“Having never been to a class or taken an exam, oddly, I do not.”
“Lucky bastard.” I shift in his arms. “I bet you don’t get anxiety dreams at all.”
He purses his lips.
“Do you even know what those are?” I ask.
“Never heard the term, but considering what you just described, yeah, I get them. After my parents left Rockton, and I was sheriff, I used to have nightmares where no one listened to me.”
I fight a sputtering laugh. “For you, that would be a nightmare. Did it ever happen, though? Even back then?”
“Hell, yeah. There are always people who don’t listen until I show them why they really should.”
“So that was the nightmare, then? You gave orders, and someone ignored you?”
“Everyone ignored me. Laughed at me, even. I’d wake up in a cold sweat. Truth was that it shocked the fuck out of me that people did listen. I was the youngest resident, and here I was, playing sheriff, giving orders and tossing curses and glares. I was never the biggest or toughest guy here. I just acted like it. I’d seen it work for Ty, but that’s different.”

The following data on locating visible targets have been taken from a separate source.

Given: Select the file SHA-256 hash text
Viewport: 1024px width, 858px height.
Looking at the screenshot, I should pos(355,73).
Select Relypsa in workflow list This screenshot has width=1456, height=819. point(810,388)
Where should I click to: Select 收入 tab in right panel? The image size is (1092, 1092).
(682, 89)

“The man is the size of a grizzly.”
“And I’m not. Yet residents treated me like I was the person I was pretending to be, while I kept waiting for someone to call me on my bullshit, and no one did.”
“So the nightmares stopped?”
“Eventually. Now I just get the ones where you’re not here, and when I go looking for you, no one knows who I’m talking about.”
I wince.
“Yep, those suck,” he says, kissing my cheek, “but then I wake up, and you’re here, and I know you’re staying, so I can shove that bullshit in the closet where it belongs.”

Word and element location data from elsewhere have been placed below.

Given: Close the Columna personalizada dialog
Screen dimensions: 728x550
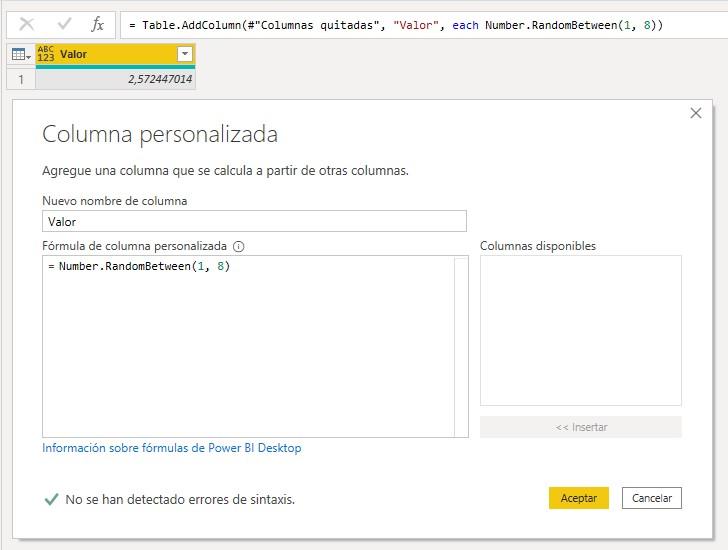Looking at the screenshot, I should 696,114.
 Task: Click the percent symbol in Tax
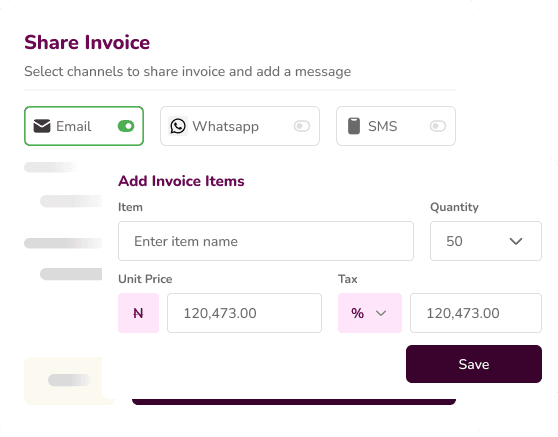coord(357,313)
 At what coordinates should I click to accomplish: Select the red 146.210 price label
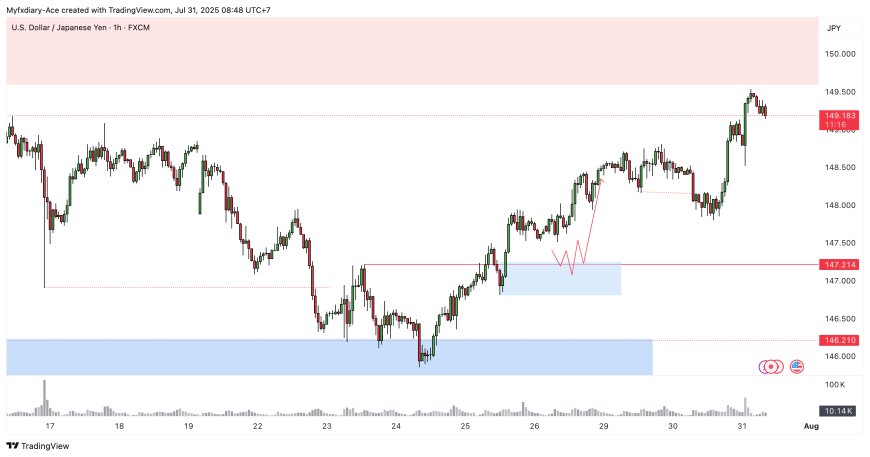[x=838, y=341]
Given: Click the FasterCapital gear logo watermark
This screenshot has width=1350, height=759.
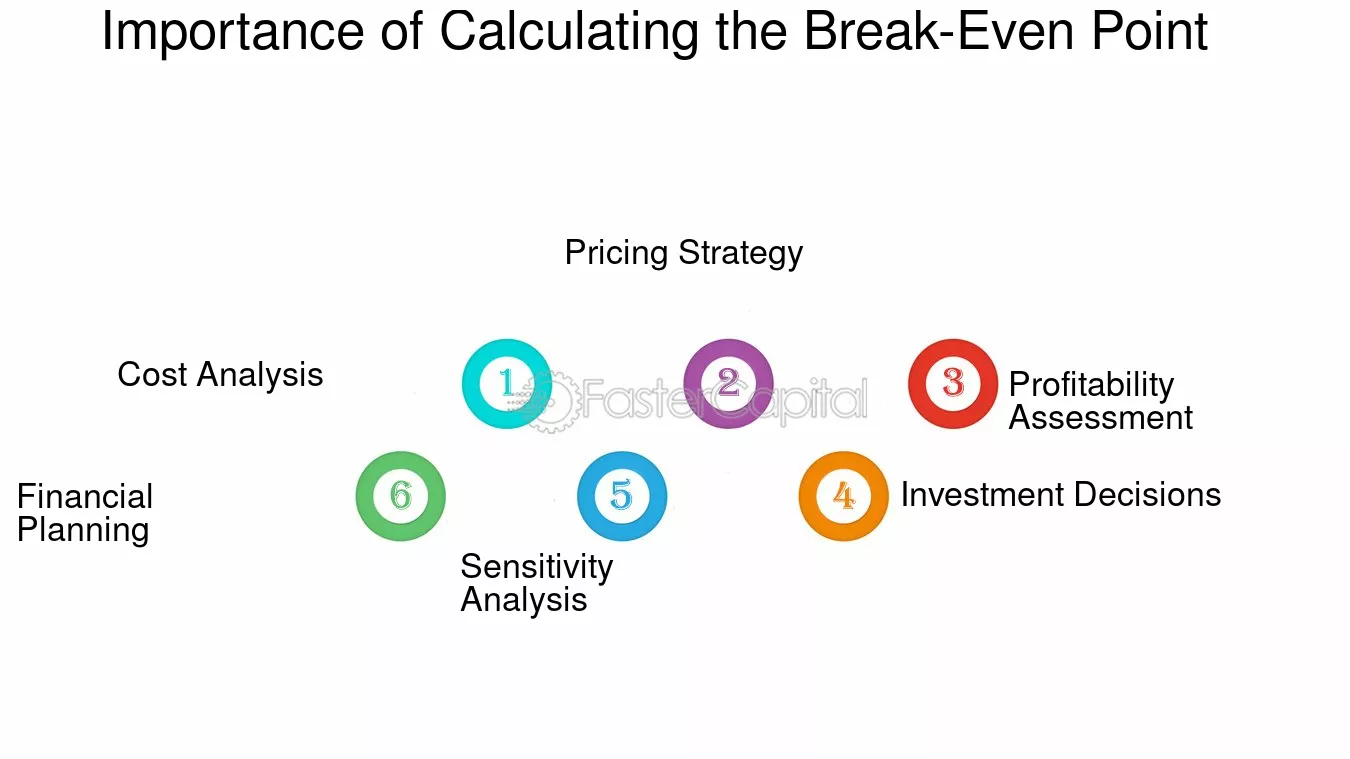Looking at the screenshot, I should coord(549,402).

I run a finger over his cheek, prickly with stubble, the winter beard shaved. He’ll keep the stubble, though. There’s something in his face that needs the scruff to keep him looking like the hard-assed sheriff. Otherwise, there’s always an innocence there. A wide-eyed innocence and a wounded innocence, and a man who cannot allow the world to see either. It’s only when it’s the two of us that the wall comes down and that strong jaw relaxes and those gray eyes lose a little of their steel, letting me see what lies within.
What lies within is a boy who grew up in the forest, with parents who loved him and a younger brother who adored him. A harsh but also idyllic life. Then Rockton’s sheriff Gene Dalton found him.

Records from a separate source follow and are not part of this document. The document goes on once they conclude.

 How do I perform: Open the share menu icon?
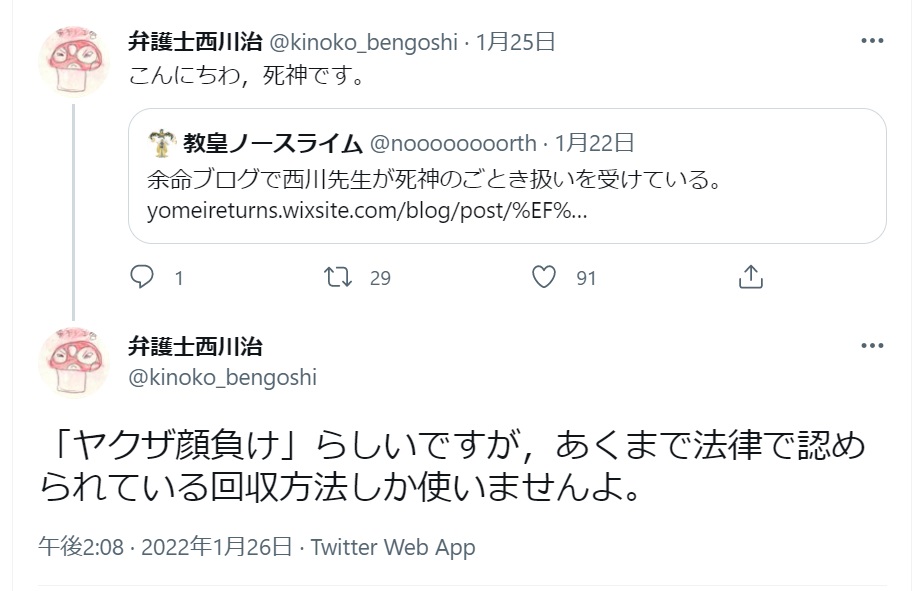(750, 277)
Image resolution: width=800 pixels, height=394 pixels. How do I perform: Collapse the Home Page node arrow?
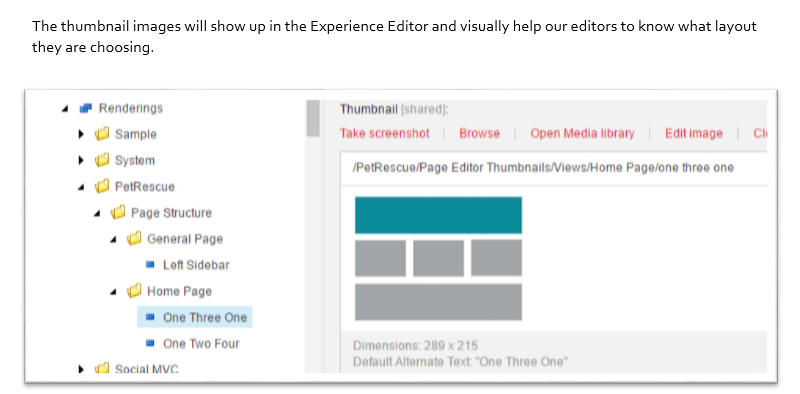click(x=113, y=292)
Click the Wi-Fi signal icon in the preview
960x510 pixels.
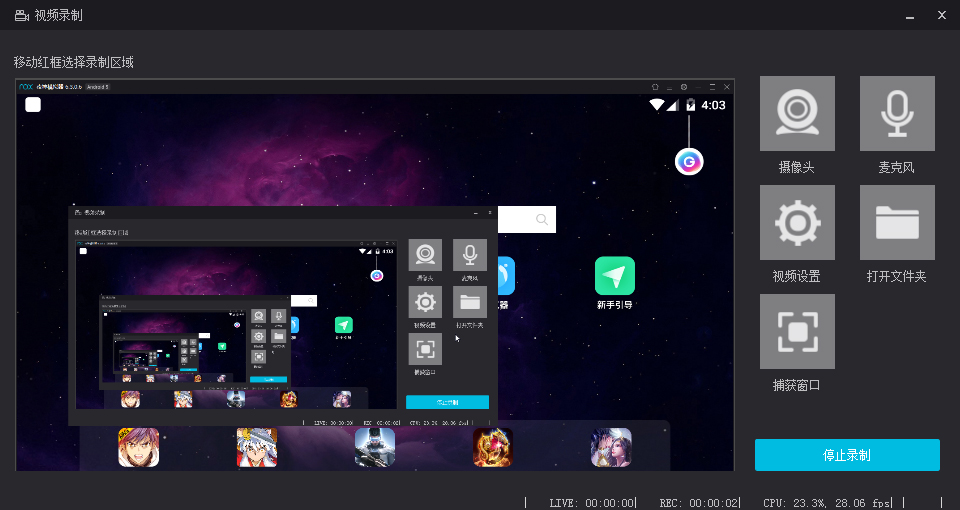pyautogui.click(x=657, y=105)
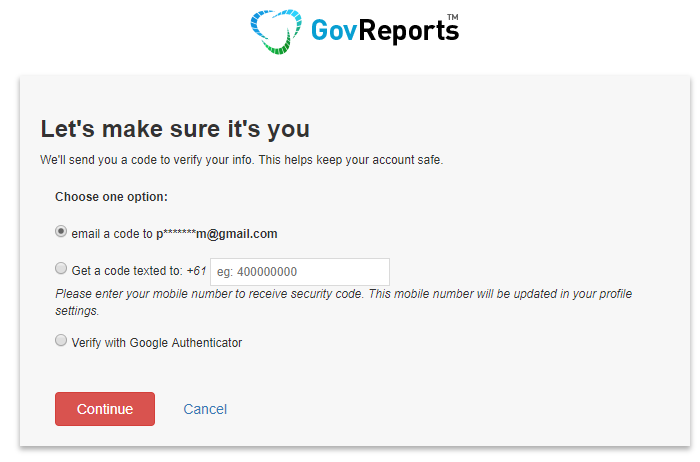Select the Google Authenticator radio button
This screenshot has height=462, width=700.
coord(61,340)
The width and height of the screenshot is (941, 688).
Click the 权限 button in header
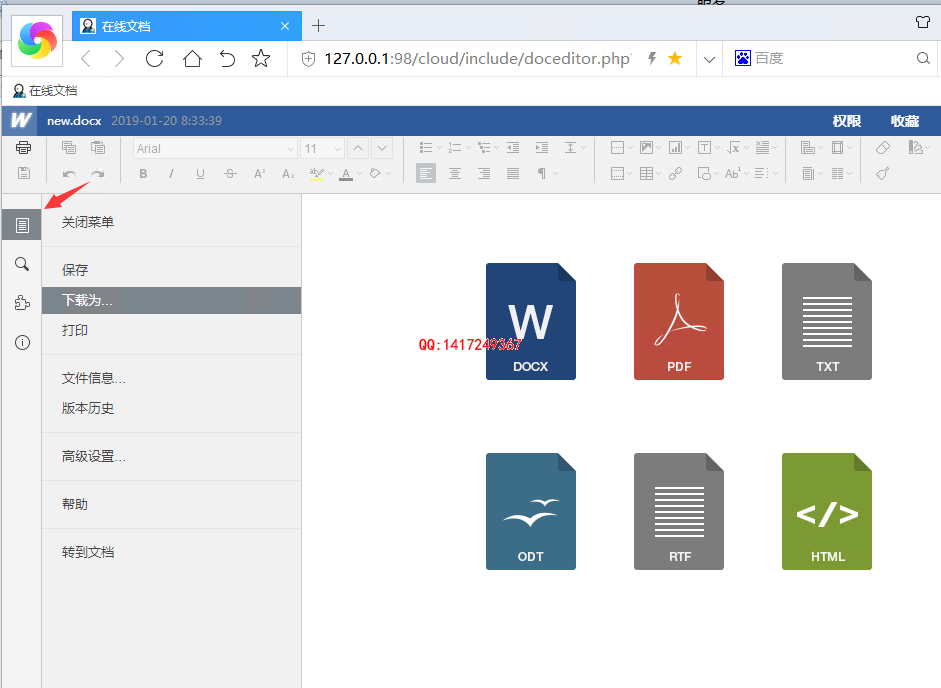pyautogui.click(x=846, y=121)
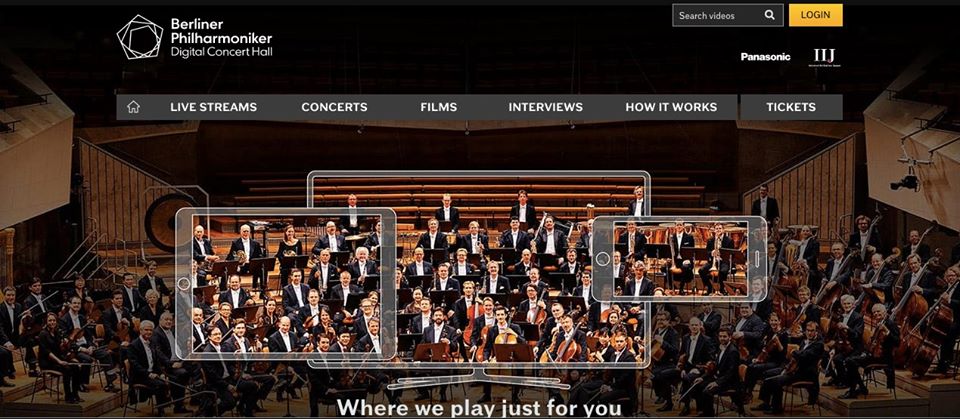Click the TV stand graphic below screen
Viewport: 960px width, 419px height.
[x=479, y=377]
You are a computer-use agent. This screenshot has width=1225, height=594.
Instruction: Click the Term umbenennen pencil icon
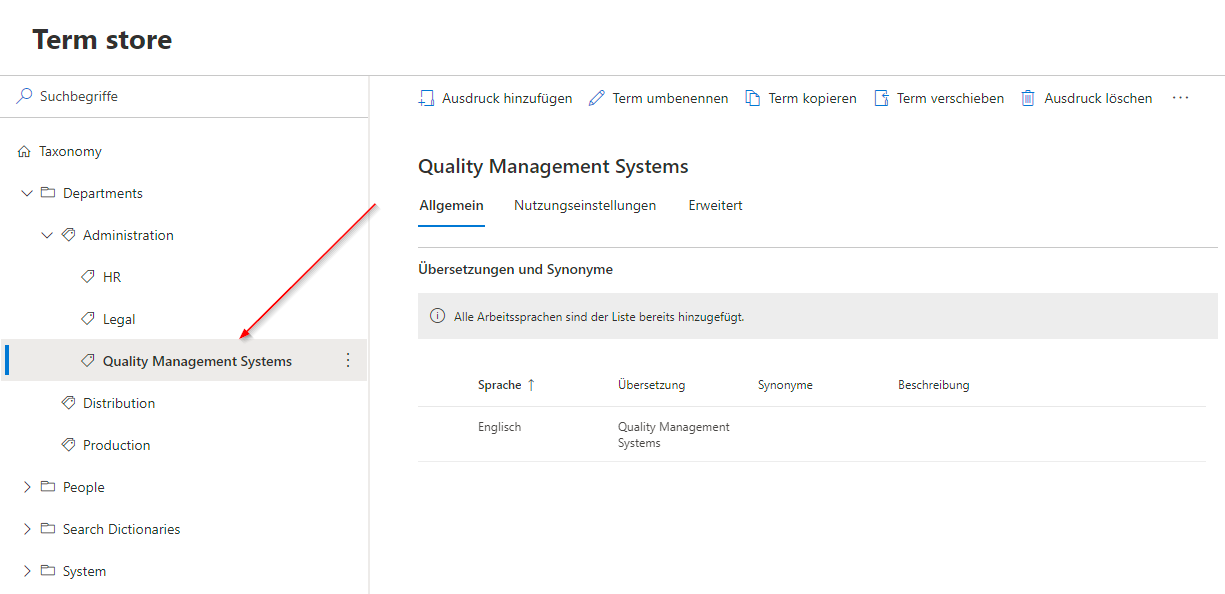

Gene took the boy home and, according to the town records, the nine-year-old was suffering from severe malnutrition and had been abandoned by neglectful parents. That was bullshit, but it gave Gene the excuse to present his wife with a son after they’d lost their own child down south in the tragedy that brought them to Rockton.
It was like those old stories of missionaries “rescuing” “heathen” children, when the truth was that they stole those children from loving parents who followed a different way of life.
What happened next is hazy in Dalton’s mind, tainted by the stories Gene told him growing up. Then, a few years ago, he reconnected with his brother, Jacob, and learned that his parents weren’t the negligent guardians that Gene claimed.
Yet it wasn’t as if he’d been taken as a baby. Dalton had repressed nearly a decade of good memories, and he didn’t know how to deal with that. So he decided not to. His birth parents were dead, and the Daltons had retired down south, so what was the point in digging up the past? What’s done is done. Keep moving forward.
It obviously isn’t that easy. All those questions he’d tamped down had left a smoldering keg in his soul, the rage and hurt of a boy who’d been abandoned by loving birth parents and then, as an adult, come to realize that his loving adopted parents actually kidnapped him. Little wonder he has nightmares where he wakes to find me gone, to discover I never existed at all.
It was only last winter that Dalton agreed to talk about his parents. While Jacob is more than happy to fill in the missing memories, he cannot supply the most critical answer of all. Jacob had been seven when Dalton disappeared into Rockton. He knows their parents searched frantically for his brother. He eventually came to understand that Dalton was in Rockton, where their parents assured Jacob that his brother was healthy and happy. They made it sound like having an older sibling at board
ing school in a far-off place.
He’s gone away to learn new things and grow up, and when he does, he’ll come back to us.
From what I’ve heard of Steve Mulligan and Amy O’Keefe, there is no way they decided their son was better off in Rockton and left him there. So what really happened?
We have no idea. They both died fifteen years ago.
So much trauma visited on a family who only wanted peaceful lives in the forest. Further proof, as if we needed it, that the biggest danger out there isn’t the animals or the landscape or the weather.
It’s the people.
And here we are, reminded of that yet again with the tourist we found. A woman who came here expecting to deal with the animals and the landscape and the weather, and what put her in our clinic, fighting for her life, was another human being.